Our ancestors didn’t exit the jungle by continuing to fight over the few natural gifts of some undeveloped terrain. Only when we organized ourselves into friendly bands of humans working in harmony and respecting order have we made some social progress and material gains. Still, we usually ignore the small community lessons we have learned when we join others to become citizens of a large nation.
The task of overcoming historical and geographical prejudice, hatred, and bitterness throughout the world will certainly be extremely difficult, but it is the only road out of the horrible, vicious circular path of aggression, retaliation, more brutality, followed by repetition of slaughter and devastation. Integration is never an attractive proposal to those who possess the “upper hand,” who own the land, who control the wealth, and who manipulate the minds of the innocent, poor, and intimidated serfs.

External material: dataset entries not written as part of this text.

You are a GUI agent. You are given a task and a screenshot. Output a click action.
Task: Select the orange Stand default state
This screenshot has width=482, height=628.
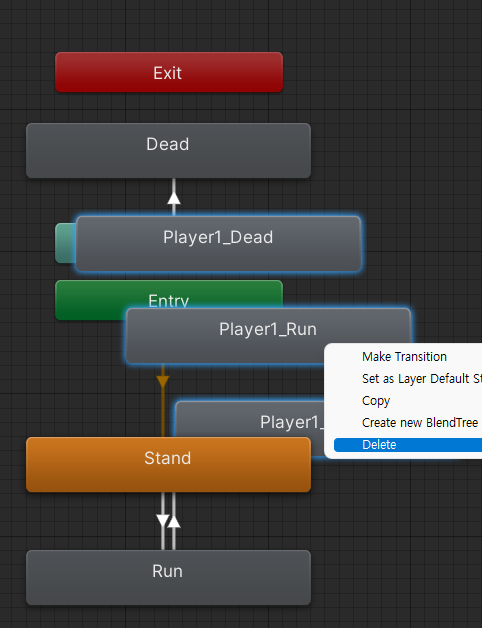168,465
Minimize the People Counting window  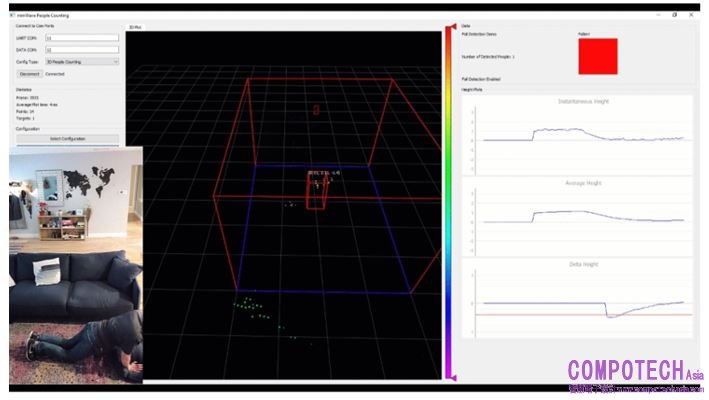[658, 15]
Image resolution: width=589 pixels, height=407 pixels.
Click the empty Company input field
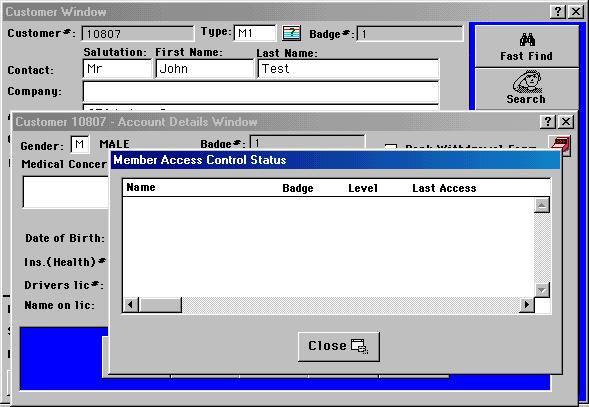click(x=261, y=91)
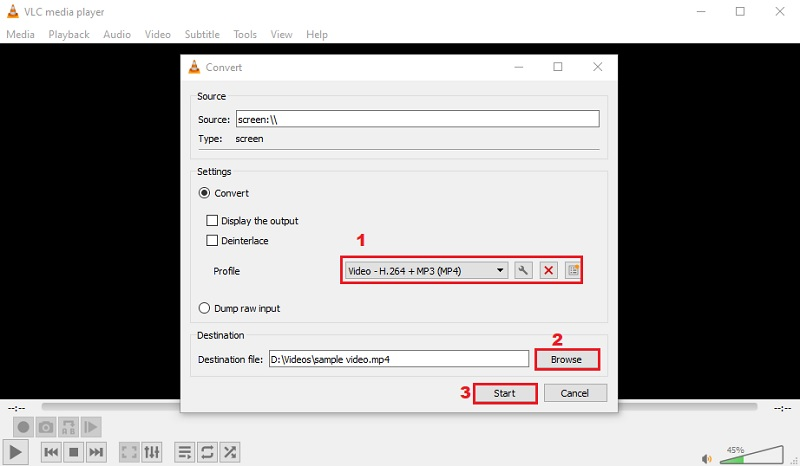Toggle loop playback mode
This screenshot has width=800, height=466.
click(x=208, y=452)
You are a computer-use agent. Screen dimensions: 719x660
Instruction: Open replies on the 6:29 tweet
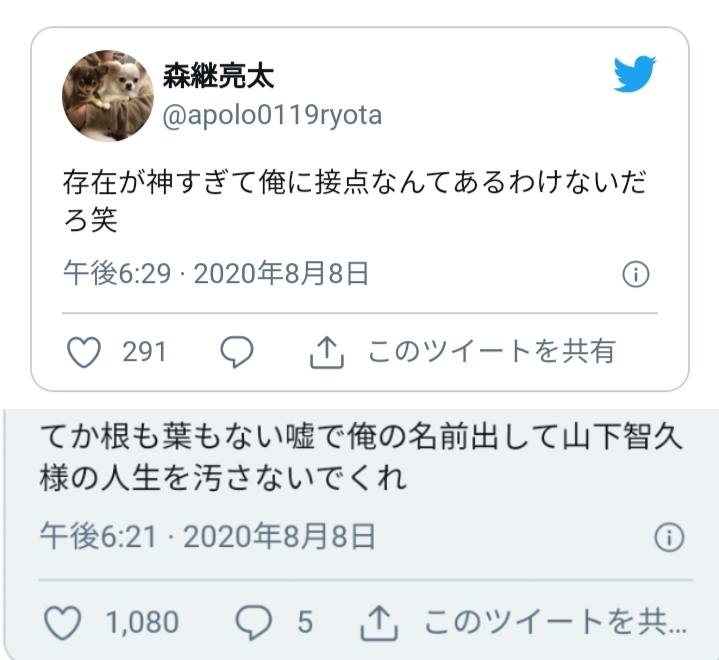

Even in a democracy such as ours in the U.S., the powerless one-man-one-voters have their representation diminished by rapid population growth. In populous states, their vote is practically worthless. All the verbose misinformation published at election time makes it impossible for a voter to sort out the truth about a candidate or an important proposition. Despite the uphill battle with polarized controversy, each citizen desires to live in a country and in a culture where he or she can thrive
The long term necessity of integrating everyone has to take precedence in making short term political decisions. Since the short term consequences of integration are apt to create tough decisions for our business and political leaders, it isn’t likely that integration will have a high priority until the people themselves are sick of the terrorism, the bombing, and the killing.
The recent industrial move toward globalization will only show us unequivocally that a high priority for a totally integrated world society is absolutely necessary. Disregard for poverty and economic inequality in other parts of the world will undermine any efforts to increase the world-wide standard of living and bring about peace. Civilization needs a basic change in orientation in order to take the next step on the land-mined road to a sound, lasting peace.
Post script: The foregoing article was started as the meeting in South Africa about Racism was wallowing in vehement rhetoric between various strident factions. It was ready for editing on September 10, 2001, the day before the Twin Towers of the World Trade Center in New York were demolished and the Pentagon Offices were attacked by terrorists using hijacked commercial jet airliners.
These nefarious acts of deep-seated hatred only prove that until all people can feel accepted into our global human society, there will be periodic attempts to “even the score” by those who believe that they have been “left out,” exploited, and despised for their beliefs. Celebrations of any horrible devastation of an enemy are unacceptable, as are any destructive acts of retribution aimed to restore a false sense of domination.
Most humans are powerless individuals seeking shelter among six billion souls on this planet. Cooperation is our only hope for peace, integration our only implement to achieve that, and caring for one another our only principle for taking action.